Document segment:
════════════════

1. Definition
The Visitor pattern is a behavioral design pattern that allows you to add further operations to objects without having to modify them. It involves a visitor class which provides a way to add new virtual functions to classes without modifying them.
2. Problem Statement
Consider a scenario where you have a structure of many distinct and unrelated objects, and you need to add operations to these objects without altering their classes. Making modifications in each class to add new operations can be inflexible and violate the open/closed principle.
3. Solution
The Visitor pattern suggests placing the new operation into a separate class called a visitor, rather than trying to integrate it into classes that already exist. Then, you declare a visit method in your object structure which accepts the visitor object as an argument. This way, the operation implementation can be externalized from the actual objects that it operates on.
4. Real-World Use Cases
1. A shopping cart system where various items can be visited and total cost calculated.
2. Syntax tree representation of a document where different nodes can be visited for rendering.
5. Implementation Steps
1. Declare an interface for the visitor, defining a visit method for each type of element that can have operations applied.
2. Implement concrete visitors that implement each operation.
3. In each element class, implement a method that takes a visitor and calls the visit method.
4. Client code creates visitor objects and passes it to elements via the visit method.

════════════════

Task goal: Reproduce the text on the Visitor design pattern word for word, from start to finish.

Collected data:

════════════════

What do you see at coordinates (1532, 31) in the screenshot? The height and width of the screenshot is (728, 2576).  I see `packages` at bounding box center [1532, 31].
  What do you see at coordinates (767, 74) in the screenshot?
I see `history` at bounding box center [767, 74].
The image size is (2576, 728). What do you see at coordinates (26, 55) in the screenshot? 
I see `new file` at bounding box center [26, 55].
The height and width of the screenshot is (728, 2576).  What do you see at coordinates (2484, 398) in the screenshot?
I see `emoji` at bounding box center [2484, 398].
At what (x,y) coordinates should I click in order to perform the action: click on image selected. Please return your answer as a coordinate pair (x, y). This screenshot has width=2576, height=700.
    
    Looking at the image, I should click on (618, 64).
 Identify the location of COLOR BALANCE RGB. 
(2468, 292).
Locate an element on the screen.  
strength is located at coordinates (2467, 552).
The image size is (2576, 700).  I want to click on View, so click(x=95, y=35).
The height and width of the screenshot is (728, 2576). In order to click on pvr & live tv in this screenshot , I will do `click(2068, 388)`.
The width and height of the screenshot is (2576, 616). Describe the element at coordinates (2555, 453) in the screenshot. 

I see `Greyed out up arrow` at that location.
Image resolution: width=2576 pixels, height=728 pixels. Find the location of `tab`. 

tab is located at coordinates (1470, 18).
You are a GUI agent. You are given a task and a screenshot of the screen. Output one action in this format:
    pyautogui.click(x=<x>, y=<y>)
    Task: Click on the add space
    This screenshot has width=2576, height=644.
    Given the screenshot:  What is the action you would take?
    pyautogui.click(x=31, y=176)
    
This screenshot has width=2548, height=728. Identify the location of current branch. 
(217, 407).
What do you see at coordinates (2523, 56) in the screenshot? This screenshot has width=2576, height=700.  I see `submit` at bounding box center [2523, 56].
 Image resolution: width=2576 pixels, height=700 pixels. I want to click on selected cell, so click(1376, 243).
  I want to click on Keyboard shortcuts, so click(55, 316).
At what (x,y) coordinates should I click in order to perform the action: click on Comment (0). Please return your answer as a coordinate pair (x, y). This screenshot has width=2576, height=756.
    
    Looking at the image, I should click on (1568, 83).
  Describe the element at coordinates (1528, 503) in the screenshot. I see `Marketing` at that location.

════════════════

Problem solution:
1. Definition
The Visitor pattern is a behavioral design pattern that allows you to add further operations to objects without having to modify them. It involves a visitor class which provides a way to add new virtual functions to classes without modifying them.
2. Problem Statement
Consider a scenario where you have a structure of many distinct and unrelated objects, and you need to add operations to these objects without altering their classes. Making modifications in each class to add new operations can be inflexible and violate the open/closed principle.
3. Solution
The Visitor pattern suggests placing the new operation into a separate class called a visitor, rather than trying to integrate it into classes that already exist. Then, you declare a visit method in your object structure which accepts the visitor object as an argument. This way, the operation implementation can be externalized from the actual objects that it operates on.
4. Real-World Use Cases
1. A shopping cart system where various items can be visited and total cost calculated.
2. Syntax tree representation of a document where different nodes can be visited for rendering.
5. Implementation Steps
1. Declare an interface for the visitor, defining a visit method for each type of element that can have operations applied.
2. Implement concrete visitors that implement each operation.
3. In each element class, implement a method that takes a visitor and calls the visit method.
4. Client code creates visitor objects and passes it to elements via the visit method.